Zur Floßgraben-Diskussion. Es geht um den Floßgraben an sich, aber auch um den Eisvogel.

Zwei Kommentare in der Leipziger Internetzeitung.

1. Ob wer will oder nicht: die Aussage der Landesdirektion ist, dass es keine Schiffbarkeit geben wird auf dem Floßgraben. Die notwendige Sperrung ist ein anderes Paar Schuhe: hier muss die Stadt Leipzig den EU-Vorgaben nachkommen und eigentlich komplett (!) sperren. Das Schreiben der Naturschutzverbände war ein Angebot der Vermittlung zwischen den Interessen der Nutzer und Verpflichtungen zum Naturschutz. Leider wurde dieses Angebot demagogisch verzerrt in der Öffentlichkeit breit getreten. Der Gipfel: die Aufforderung des Umwelt(!)-Bürgermeisters Rosenthal an die Bootsverleiher, ihrerseits Stellung zu nehmen – natürlich nicht im Interesse des Eisvogels. Nachdem von mehreren Seiten der Stadtverwaltung das Vorkommen von Brutstätten zur Kenntnis gegeben wurde (sie, die Stadtverwaltung, wusste das bereits seit Tagen aus den eigenen Reihen und hätte längst reagieren müssen), darf man nun auf die Inhalte der überfälligen Allgemeinverfügung gespannt sein.

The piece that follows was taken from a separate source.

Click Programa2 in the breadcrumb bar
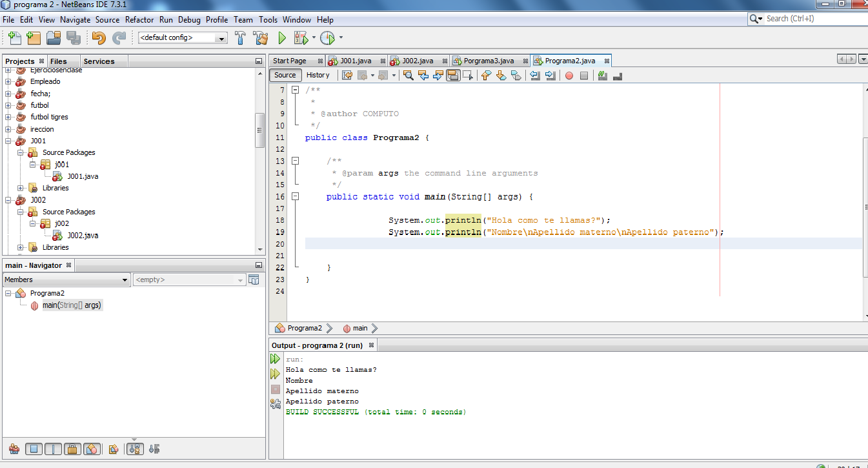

Das dritte Schuhpaar ist die Sache mit den Fördermitteln: Alle, die das WTNK vorantreiben, wussten von der Rechtslage bezogen auf den Floßgraben. Diesen dann als Kurs 1 zu küren, offensiv zu bewerben und immer noch mehr Bootsverleiher sich ansiedeln zu lassen und damit den sog. „Nutzungsdruck“ ständig zu erhöhen, war vielleicht klug eingefädelt und hätte womöglich funktioniert… Inzwischen aber ist die Diskussion öffentlich geworden, und es gibt immer mehr BürgerInnen in Leipzig und Umgebung, die anfangen zu verstehen, welch ein Juwel dieser in Europa einzigartig in einer Stadt liegende Auwald ist (man kann es nicht oft genug wiederholen), den man – im eigenen Interesse – nicht verramschen sondern hegen, pflegen und schützen sollte, auch im Sinne einer nachhaltigen touristischen Nutzung übrigens. Vielleicht werden es unsere Kinder sein, die eines Tages stolz ihrem Besuch bei Sonntagsspaziergang erklären: „Hier ist Schutzgebiet, da können wir jetzt nicht langlaufen (Mountainbike fahren, Hunde frei laufen und ins Wasser springen lassen), weil da gerade der Eisvogel brütet.“

2. Ein Umsatzeinbruch ist kein Argument sondern Geschäftsrisiko, denn die Rahmenbedingungen (FFH etc.) waren von Anfang an bekannt gewesen.
Die Möglichkeit der „Schaffung von Brutmöglichkeiten des Eisvogels außerhalb des Floßgrabens“ ist ein geradezu lächerliches Argument, was letztlich nur denen in die Hände spielt, die den Floßgraben schiffbar haben wollen: Eisvögel gibt es nämlich auch an der Weißen Elster an der Vier-Jahreszeiten-Brücke und in der Nähe von RV Triton, und dort käme derzeit wohl kein Mensch auf die Idee, die Gewässernutzung einzuschränken.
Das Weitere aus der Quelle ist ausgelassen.